In the summer of 1953, Indiana-born, New York City-based painter Stephen Pace (1918-2010) made his first trip to Maine. On that fateful tour, Pace and two artist friends spent a month on Monhegan and then headed north and east to further explore.
As art historian Martica Sawin relates in her monograph Stephen Pace (2004), “on a whim [they] turned onto a road that led down a long peninsula to terminate in a bridge to Deer Isle.”
Camping on the shore near Stonington, Pace, like John Marin, William Kienbusch, the Zorachs, Siri Beckman, Jill Hoy, and so many other artists before and after him, fell in love with the place. After many summer visits, in 1973 he and his wife Palmina purchased a yellow farmhouse, their home in Maine.
Faced with a vibrant island world, this celebrated abstract expressionist shifted his sights from inner visions to coastal subjects without losing the drive of his previous work. Wielding a wide and swift brush, Pace captured Stonington scenes with gestural bravado, the paint seemingly swept across the surface.

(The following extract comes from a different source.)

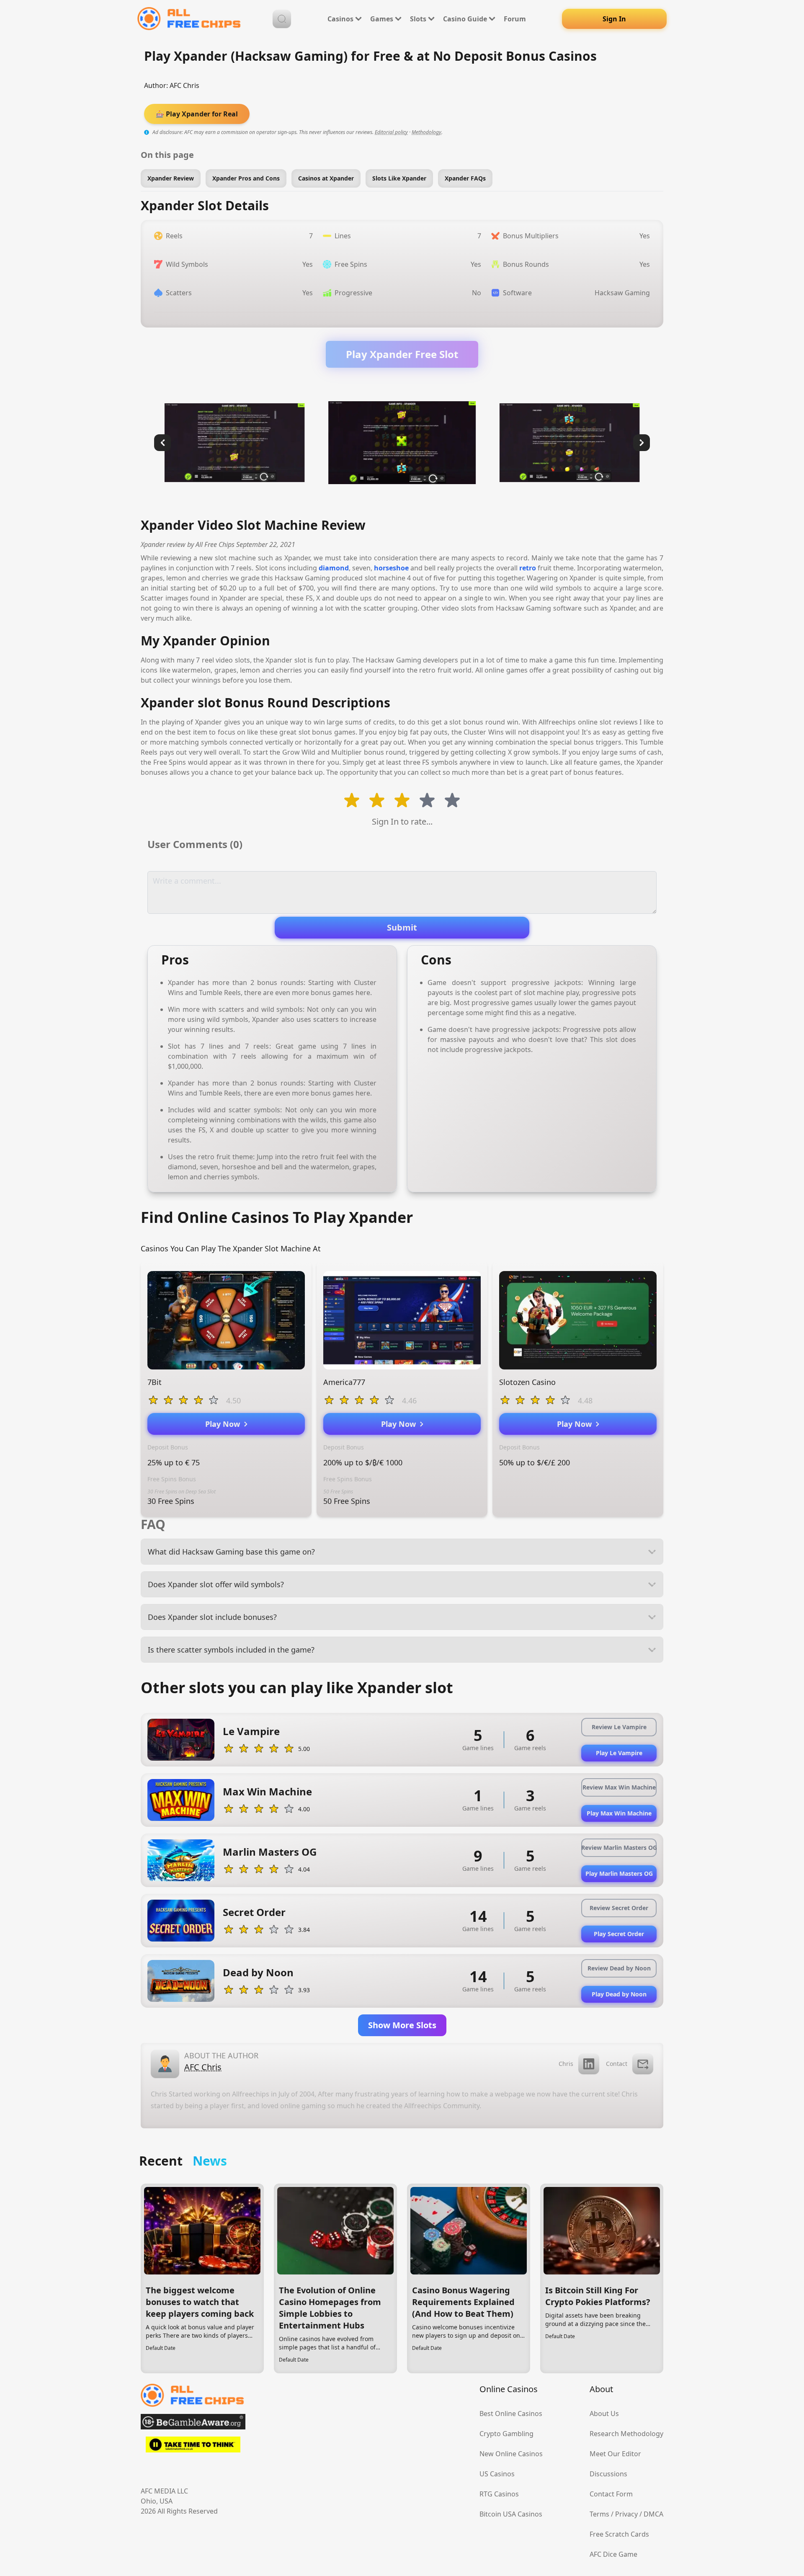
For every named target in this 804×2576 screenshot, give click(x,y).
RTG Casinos (499, 2494)
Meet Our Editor (615, 2453)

Pace frequented the town’s working waterfront in search of subjects. He focused on the lobstermen engaged in their daily tasks: moving lobster gear, unloading at Duryea’s pier, setting out for the day. He also painted lobstermen at sea, hauling traps and banding lobsters, and clammers bent to their work on nearby mud flats.
“Loading Bait No. 6” captures the action at the Stonington co-op. Two men, one in the door of the bait shed, the other standing on the deck of his boat, maneuver a wide basket that hangs in mid-air. The boat’s white stay sail, or spanker, slices up through the painting. This triangular piece of canvas, which keeps the boat headed into the wind and helps reduce rolling in waves, adds a dynamic element to the composition.
Pace’s palette and brushwork display a freedom that nonetheless represents reality.
“He has watched his fisherman and clam digger neighbors go through the familiar motions of their work so many times,” Sawin observed, “that he can with seeming ease set down the essence of a gesture or stance with a few strokes of his brush.” His paintings, she concluded, are “essentially a celebration of visual pleasure.”
The couple’s legacy to Maine is remarkable. They donated their beloved Stonington home to the Maine College of Art and Design, which uses it for artist residencies. Fryeburg Academy named its art space the Stephen and Palmina Pace Gallery.
And a foundation bearing their names, established in 2016, “promotes art as a cultural necessity through the support of working artists and educational programs.”
Pace’s remarkable paintings underpin all those generous gifts to the future. That this painter, born and raised in the Midwest, came to chronicle one of Maine’s busiest waterfronts is something of a wonder—and one more testimonial to the appeal of the coast to artists from everywhere.
More of Stephen Pace’s work can be found at the Dowling Walsh Gallery, which represents his estate. He is the subject of the documentary Stephen Pace: Maine Master.